Erfurt - Fünf-Sinne-Allegorie am Haus Zum Breiten Herd

Fünf-Sinne-Allegorie am Haus Zum Breiten Herd

Auch wenn es der bunten, lebendigen Stadt nicht anzumerken ist - in zwölfeinhalb Jahrhunderten kann natürlich nicht alles gut gehen. So verlor Erfurt trotz horrend teuer erkaufter Schutzbriefe im Dreißigjährigen Krieg ein Drittel seiner Bevölkerung, musste sich später die Besetzung durch Napoleons Truppen gefallen lassen und wurde noch kurz vor Ende des letzten Krieges Opfer eines heftigen Bombenangriffs – vom Collegium maius der Universität blieb danach quasi nur noch das gotische Kielbogenportal übrig.
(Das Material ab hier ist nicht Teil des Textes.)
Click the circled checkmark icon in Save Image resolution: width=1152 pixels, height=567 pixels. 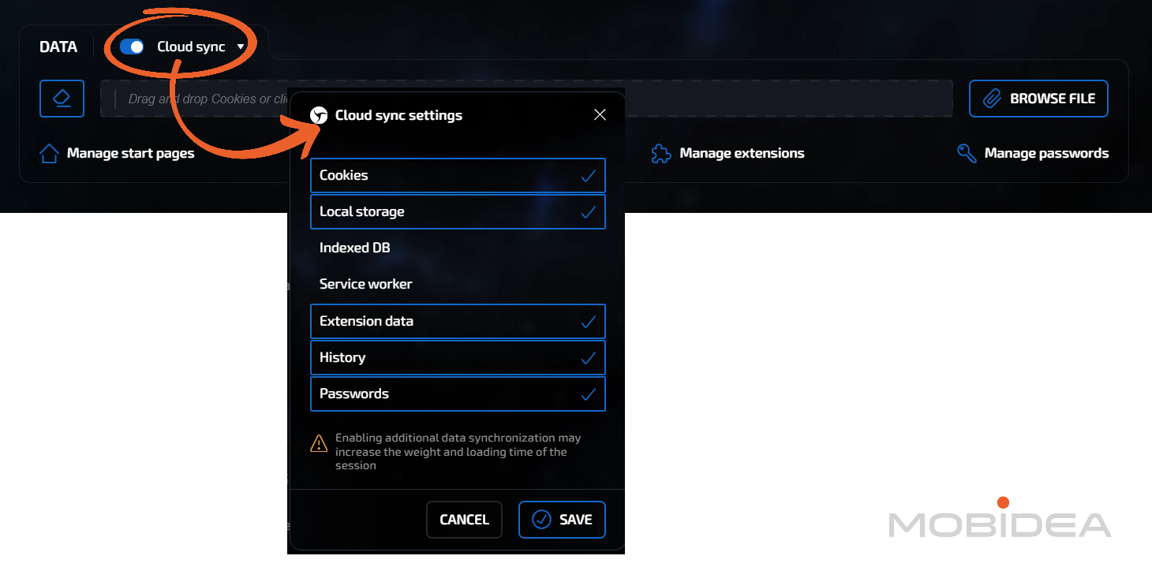point(541,520)
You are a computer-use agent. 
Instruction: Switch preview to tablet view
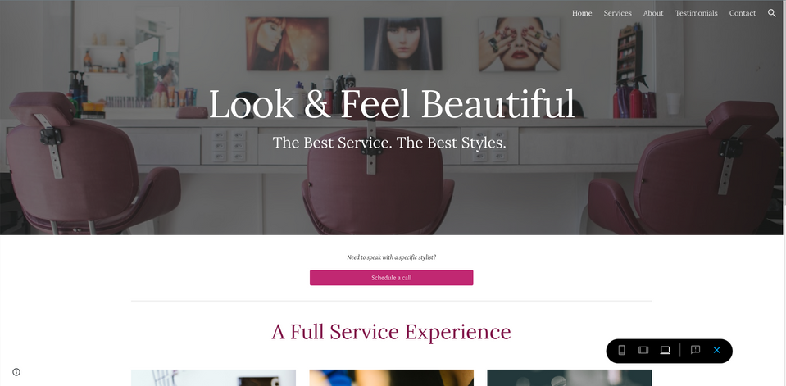643,350
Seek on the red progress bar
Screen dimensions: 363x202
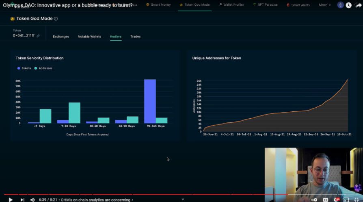[x=146, y=194]
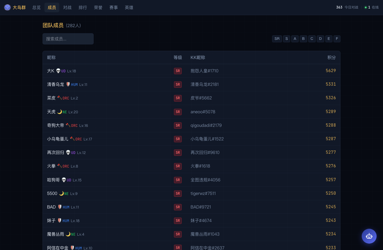
Task: Focus the 搜索成员 search field
Action: [68, 39]
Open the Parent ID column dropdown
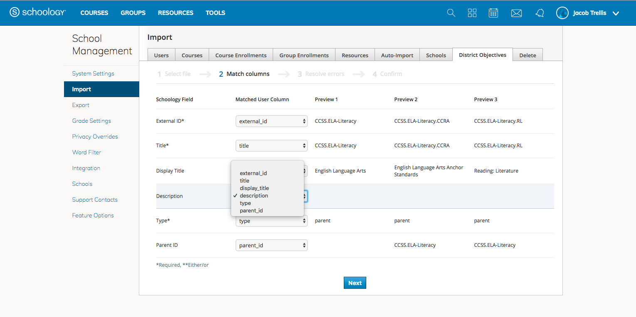Viewport: 636px width, 317px height. pyautogui.click(x=271, y=245)
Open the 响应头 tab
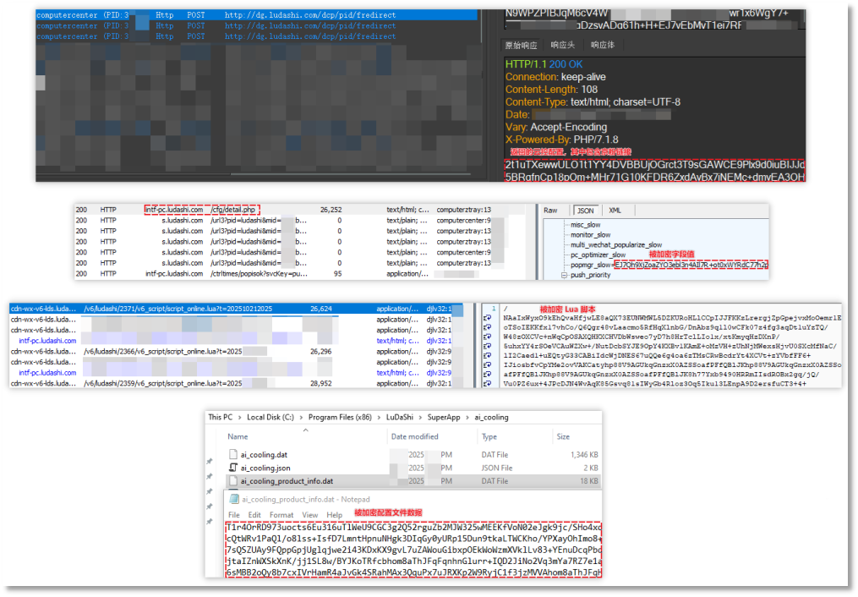858x597 pixels. pyautogui.click(x=562, y=45)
Es galt zu DDR-Zeiten als akademisches Wahrzeichen, erzählt Wolfgang Pohl. Beim Bummel mit dem gebürtigen Erfurter von den Gassen um Wenige- und Fischmarkt hinauf zur Zitadelle wird eines klar: Erfurt ist nicht nur eine Stadt der Geschichte, sondern auch der Geschichten. Nur, wer wie der gelernte Instrumentenschleifer sein Leben hier verbringt, hat eine Chance, zumindest die meisten zu kennen. Wie die Geschichte von den kreisrunden Löchern, die einem von etlichen Türportalen herab zuplinkern: Früher steckten Strohbüschel in den Öffnungen, zum Zeichen, dass Brautag im Haus war und hier frisches Bier gekauft werden konnte.

Erfurt - Dom St. Marien

Dom St. Marien

Erfurter Geschichten

Oder: Was für ein Wein wächst am Petersberg? Antwort: „Affenschweiß“. So heißt er tatsächlich, der hiesige Wein, für den die Rebstöcke zusammen mit 398 weiteren am etwas nördlich gelegenen Roten Berg die Trauben liefern – in nassen Sommern füllen sie schon mal nur 120 Flaschen. „Dieser Wein wird weder verkauft noch verschenkt“, schmunzelt Wolfgang Pohl, „sondern nur an hohe Gäste und verdiente Bürger verliehen.“

Auf jeden Fall bekommen Neulinge die Geschichte vom „Paganini“, erzählt. Das italienische Restaurant am Fischmarkt brannte 2008 aus. „Da hatte die Mafia ihre Finger im Spiel“, meinen viele. Schon für die Stadtsanierung in den 90er Jahren soll Geld aus dieser Richtung geflossen sein. Gucken die Erfurter etwa zu viele Krimis? Wohl kaum. Wie in Leipzig und Dresden knüpft die kalabrische Ndrangheta auch in Erfurt ihre Fäden nach Ostdeutschland, recherchierten Journalisten für eine ZDF-Dokumentation.

Blaumachen in Erfurt

Erfurt - Krämerbrücke

Krämerbrücke

Um ein Haar wäre zusammen mit dem „Paganini“ eine der am aufwändigsten und farbenprächtigsten restaurierten Fassaden der Stadt zerstört worden. Heute Sitz der Handelskammer Thüringens, sind die fantasievoll geschmückten Renaissance-Residenzen ein Dejàvu-Erlebnis für jeden, der Danzig kennt. Außerdem geben die Prunkvillen Aufschluss darüber, warum in Erfurt frühzeitig so rege gebaut wurde: Zwischen dem 13. und 16. Jahrhundert florierte nämlich der Handel mit Europas ältestem Färbekraut, dem Waid. Die eher unscheinbare, gelb blühende Pflanze bauten Bauern im milden Klima der thüringischen Ebene großflächig an. Nach der Ernte waren mehrere Arbeitsgänge nötig, um aus dem Waid blaues Farbpulver herzustellen. Die Farbe entwickelte sich letztendlich beim Trocknen an der Luft. „Blaumachen“ nannten die Färber diesen Prozess. Sie hatten dann frei, ganz im Gegensatz also zu dem unerlaubten Schwänzen, das „blaumachen“ für uns heute bedeutet.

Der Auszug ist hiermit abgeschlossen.